Synthesis of benzimidazoles containing piperazine ring as potential therapeutic agents against diabetes mellitus and antioxidant activities


ÖZİL M., Khan K. M., BALTAŞ N., Wadood A., Samad A., KAHVECİ B.

Journal of Molecular Structure, cilt.1304, 2024 (SCI-Expanded) identifier identifier

  • Yayın Türü: Makale / Tam Makale
  • Cilt numarası: 1304
  • Basım Tarihi: 2024
  • Doi Numarası: 10.1016/j.molstruc.2024.137714
  • Dergi Adı: Journal of Molecular Structure
  • Derginin Tarandığı İndeksler: Science Citation Index Expanded (SCI-EXPANDED), Scopus, Academic Search Premier, Chemical Abstracts Core, Chimica, Compendex, INSPEC
  • Anahtar Kelimeler: Antioxidant, Benzimidazole, One-pot, Piperazine, Synthesis, α-amylase, α-Glucosidase
  • Karadeniz Teknik Üniversitesi Adresli: Evet

Özet

We synthesized a novel 6-(4-substitue-piperazin-1-yl)-2-aryl-1H-benzimidazole derivatives starting from 5-(4-substitue-piperazin-1-yl)-2-nitroaniline with different aldehydes. A quick "onepot" nitro reductive cyclization synthesis employing sodium hydrosulfite as a reagent produced the benzimidazoles efficiently. Moreover, we carried out in vitro evaluations, which included an investigation of their α-amylase and α-glucosidase inhibitory activities, as well as their antioxidant properties. The results demonstrated that all the synthesized analogs exhibited significant inhibition of both α-glucosidase and α-amylase potential between IC50 = 0.85 ± 0.25 - 29.72 ± 0.17 µM and IC50 = 4.75 ± 0.24 - 40.24 ± 0.10 µM, respectively, in comparison to the standard acarbose (IC50 = 14.70 ± 0.11 μM). According to the analysis of the kinetic experiments, most of active compounds inhibit a competitive mechanism.

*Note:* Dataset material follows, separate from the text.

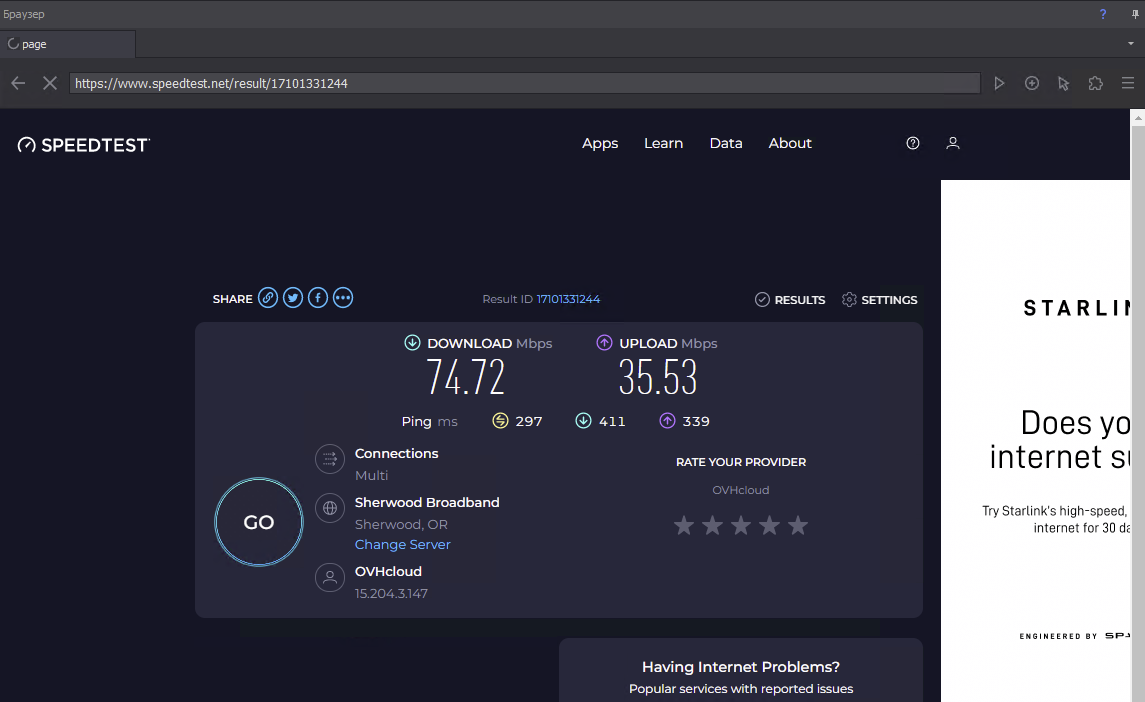The height and width of the screenshot is (702, 1145).
Task: Open more share options icon
Action: 343,298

Furthermore, the synthesized analogs showed notable DPPH radical scavenging capabilities against standard butylated hydroxytoluene, with SC50 values ranging from 19.05 ± 0.21 to 80.55 ± 0.45 μM. Additionally, molecular docking experiments revealed the interaction profile of each drug when assessing their dock scores to obtain insight into how each chemical would bind to the α-glucosidase and α-amylase enzymes.